WAT TE DOEN.
1. Leg in één tot drie zinnen uit waarom de middelen volgens het paginafragment over de belastingverdragen slagen.
2. Hervat het paginafragment over de belastingverdragen na de laatste zin die erin staat.

3.4. De tegen dit oordeel gerichte middelen slagen. Volgens de leden 3 van genoemde artikelen 27 en 22A worden de ondernemingen die in de andere staat werkzaamheden buitengaats in de zin van die artikelen verrichten, geacht daar een bedrijf uit te oefenen door middel van een vaste inrichting. Er is dan geen grond om behalve de vaste inrichtingen die voldoen aan de definitie van artikel 5 van beide verdragen, niet ook die aldus aangewezen vaste inrichtingen te begrijpen onder de vaste inrichtingen waarvan in de artikelen 16, lid 2, letter c, van het Verdrag VS en 15, lid 2, letter c, van het Verdrag VK sprake is, en laatstgenoemde bepalingen op die fictieve vaste inrichtingen toe te passen. De tekst van de verdragen biedt geen steun aan een andere uitleg. Zoals is uiteengezet in de conclusie van de Advocaat-Generaal onder 5.1.6 en 5.1.10, verliezen de bijzondere regelingen van de artikelen 27, lid 6, van het Verdrag VS en 22A, lid 8, letter a, van het Verdrag VK aldus ook niet hun (aanvullende) betekenis.

FRAGMENTEN UIT GEGEVENS.
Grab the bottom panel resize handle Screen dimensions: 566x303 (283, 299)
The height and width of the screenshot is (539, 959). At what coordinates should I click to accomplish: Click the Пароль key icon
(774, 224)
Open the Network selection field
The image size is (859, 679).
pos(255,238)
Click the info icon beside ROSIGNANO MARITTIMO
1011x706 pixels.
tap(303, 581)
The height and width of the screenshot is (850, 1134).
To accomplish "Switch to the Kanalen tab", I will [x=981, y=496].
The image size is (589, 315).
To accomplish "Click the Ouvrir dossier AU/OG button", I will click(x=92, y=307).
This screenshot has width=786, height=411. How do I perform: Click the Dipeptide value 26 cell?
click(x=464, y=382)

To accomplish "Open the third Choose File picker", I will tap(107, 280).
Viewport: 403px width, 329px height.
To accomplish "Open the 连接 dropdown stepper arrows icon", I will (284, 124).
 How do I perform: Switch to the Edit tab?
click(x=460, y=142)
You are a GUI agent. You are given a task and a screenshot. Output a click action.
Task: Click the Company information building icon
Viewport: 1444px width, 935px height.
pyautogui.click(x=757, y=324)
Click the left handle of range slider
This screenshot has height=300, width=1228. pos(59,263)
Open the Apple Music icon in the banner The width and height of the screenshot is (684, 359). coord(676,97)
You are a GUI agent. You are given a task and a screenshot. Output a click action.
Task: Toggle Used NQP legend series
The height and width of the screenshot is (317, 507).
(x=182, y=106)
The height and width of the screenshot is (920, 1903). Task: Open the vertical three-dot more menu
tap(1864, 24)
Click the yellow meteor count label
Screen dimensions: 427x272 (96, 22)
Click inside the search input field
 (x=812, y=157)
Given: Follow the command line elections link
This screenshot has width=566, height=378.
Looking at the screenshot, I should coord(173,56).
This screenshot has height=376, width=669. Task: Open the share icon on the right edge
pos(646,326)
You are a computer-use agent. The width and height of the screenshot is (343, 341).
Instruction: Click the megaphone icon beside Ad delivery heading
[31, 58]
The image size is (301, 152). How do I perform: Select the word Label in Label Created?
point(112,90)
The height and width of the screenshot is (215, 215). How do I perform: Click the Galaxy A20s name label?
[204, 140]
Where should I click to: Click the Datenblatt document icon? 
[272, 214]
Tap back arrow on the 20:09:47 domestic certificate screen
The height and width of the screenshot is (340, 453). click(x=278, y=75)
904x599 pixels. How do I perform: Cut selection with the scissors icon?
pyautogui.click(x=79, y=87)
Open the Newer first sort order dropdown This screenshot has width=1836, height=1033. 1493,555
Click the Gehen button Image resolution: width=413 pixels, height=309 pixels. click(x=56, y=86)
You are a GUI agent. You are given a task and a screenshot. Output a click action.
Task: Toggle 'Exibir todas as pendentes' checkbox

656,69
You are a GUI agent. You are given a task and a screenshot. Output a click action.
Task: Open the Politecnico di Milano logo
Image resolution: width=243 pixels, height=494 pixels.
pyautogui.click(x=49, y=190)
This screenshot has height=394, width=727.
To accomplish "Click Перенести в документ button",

UITWERKINGEN.
1. Volgens de leden 3 van de artikelen 27 en 22A worden ondernemingen die in de andere staat werkzaamheden buitengaats verrichten, geacht daar een bedrijf uit te oefenen door middel van een vaste inrichting. Daarom is er geen grond om die fictieve vaste inrichtingen buiten de vaste inrichtingen te laten waarvan sprake is in artikel 16, lid 2, letter c, van het Verdrag VS en artikel 15, lid 2, letter c, van het Verdrag VK. De tekst van de verdragen biedt ook geen steun aan een andere uitleg.

2.
3.5. Bovendien is deze uitleg in overeenstemming met de door de Advocaat-Generaal in onderdeel 4 van zijn conclusie uiteengezette strekking van artikel 15, lid 2, letter c, van het OESO-Modelverdrag, te weten dat de werkstaat voor de omstandigheid dat het salaris ten laste van de winst van de vaste inrichting is gekomen en voor de daarmee samenhangende verlaging van de belastingbasis wordt gecompenseerd met de belastingheffing bij de werknemer. Nu de tekst van artikel 16, lid 2, letter c, van het Verdrag VS en van artikel 15, lid 2, letter c, van het Verdrag VK gelijkluidend is aan die van vorenbedoeld artikel van het OESO-Modelverdrag moet worden aangenomen dat de strekking van deze artikelen dezelfde is.

3.6. In aanmerking genomen hetgeen hiervoor onder 3.2 is overwogen, kan in cassatie ervan worden uitgegaan dat de kosten van de werkzaamheden die belanghebbende in 1996 in het VK en de VS ten behoeve van de fictieve vaste inrichtingen aldaar van B heeft verricht, met inachtneming van het bepaalde in artikel 7 van het Verdrag VK en het bepaalde in artikel 7 van het Verdrag VS ten laste van het resultaat van die fictieve vaste inrichtingen zijn gekomen.

3.7. Gelet op het vorenoverwogene slagen de middelen. De Hoge Raad kan de zaak afdoen.

4. Proceskosten

De Staatssecretaris van Financiën zal worden veroordeeld in de kosten van het geding in cassatie en de Inspecteur in de kosten van het geding voor het Hof.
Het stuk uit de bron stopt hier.